You've built a nest egg after years of consistent work, prudent planning, strategic risk, a lot of focus, and a bit of luck. You want to retire peacefully and provide a legacy that will hopefully secure some degree of wealth for you family for generations to come.
But what are the odds of wealth making it decades (or even centuries) after you are gone? If history is any indication, most inheritances won't make it long at all. Wealth surviving into the third generation only happens in one out of ten cases. As a recent Senior Independent story on the subject reminded, this principles takes the form of an often-used refrain: "Shirtsleeves to shirtsleeves in three generations."
The story points out that over the course of their lifetimes about two-thirds of Baby Boomers in the United States will inherit about $7.6 trillion. Yet, those same individuals will lose about 70% of that wealth before passing any of it on to their own children or other relatives.

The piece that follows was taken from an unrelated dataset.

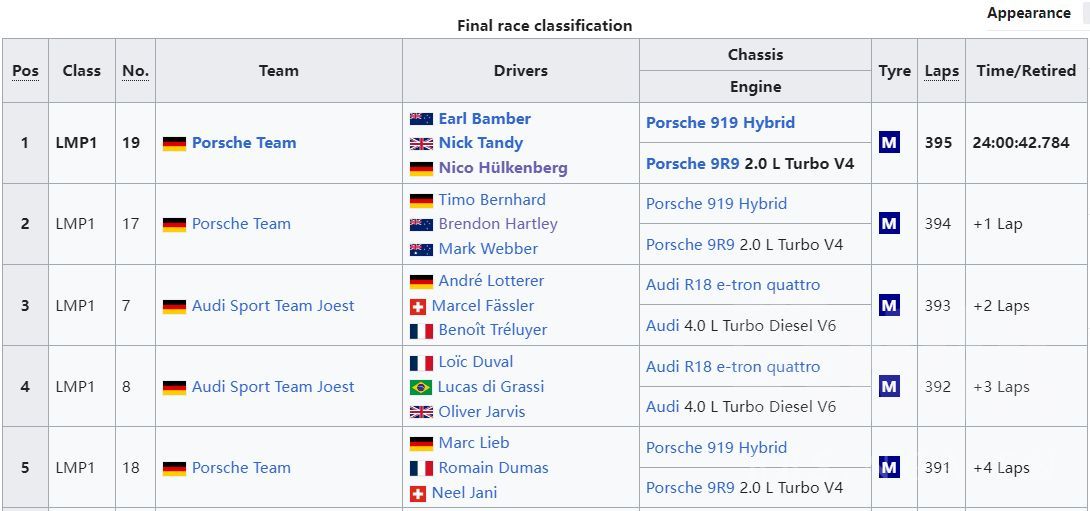Click the Brazilian flag beside Lucas di Grassi
Image resolution: width=1090 pixels, height=511 pixels.
pos(421,387)
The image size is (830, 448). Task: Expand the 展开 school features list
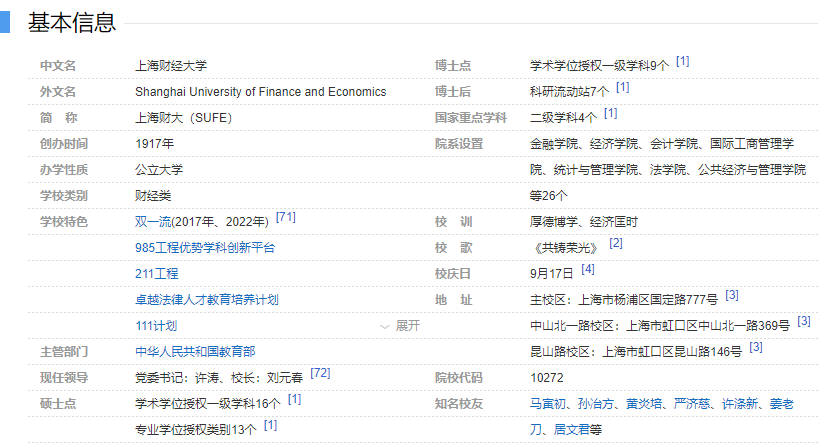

Can you do anything to prevent this rapid dissipation in your case?
While it is usually impossible to have a 100% guarantee that wealth will survive indefinitely, there are many different steps that can make it far more likely. Those steps usually take two forms: (1) Taking advantage of legal tools that structure the inheritance in smart ways; (2) Having open conversations with beneficiaries so they understand money management and the importance of financial acumen.
In the first regard, various legacy trusts and "spendthrift" trusts exist which may be able to insulate wealth from beneficiaries who are not prepared to handle too much wealth too early (or all at once). An estate planning attorney can explain the prudent moves in your case. It usually depends on the size of your assets, type of assets, and unique family situation.

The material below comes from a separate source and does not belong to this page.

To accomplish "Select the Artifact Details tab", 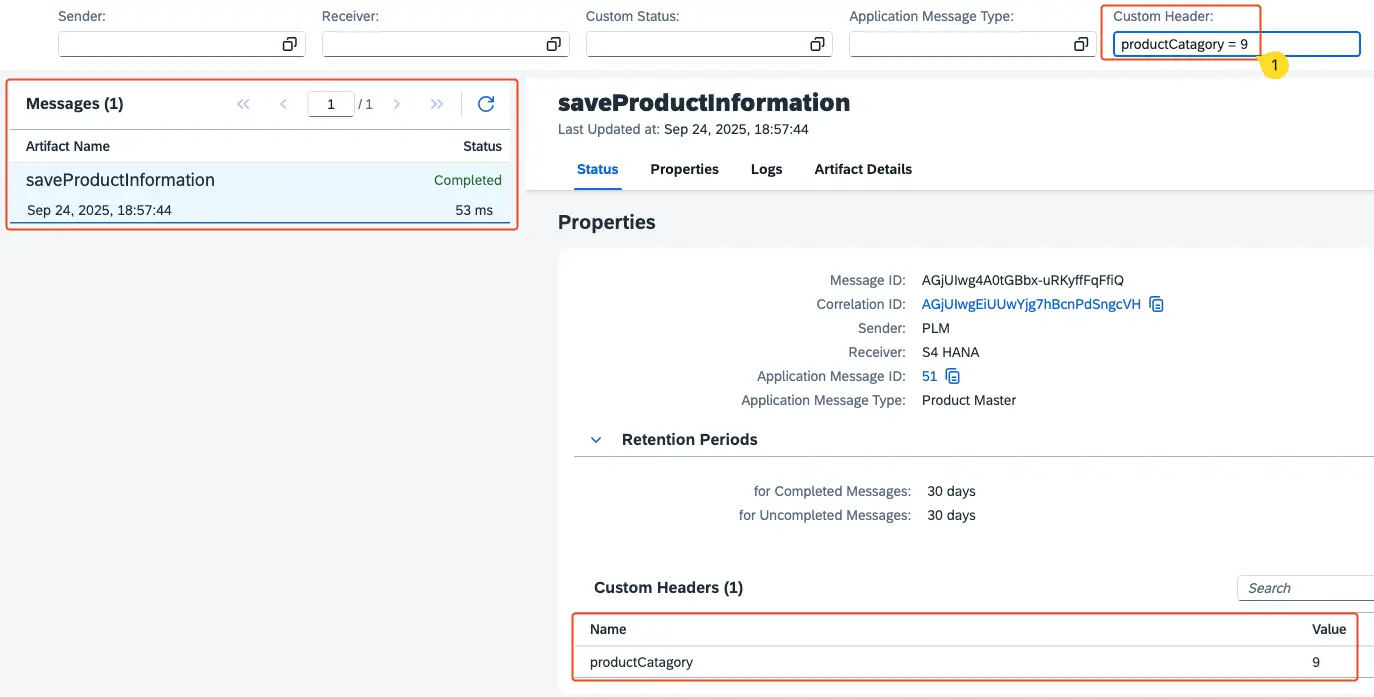I will tap(863, 169).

Regardless of specific legal planning, it is also critical to have honest conversations with family members about money management and financial responsibility. Also, it may be helpful to provide some inheritance early on, to get a feel for how the children will handle it. This may serve as a lesson for them in prudent financial smarts as well as provide you an opportunity to evaluate if safeguards needs to be put in place to protect their inheritance down the road. If family businesses are involved it may similarly be helpful to allow a second-generation family members to exert some control early on, so that are not completely blindsided by the decision-making process when you are not there to provide guidance and support.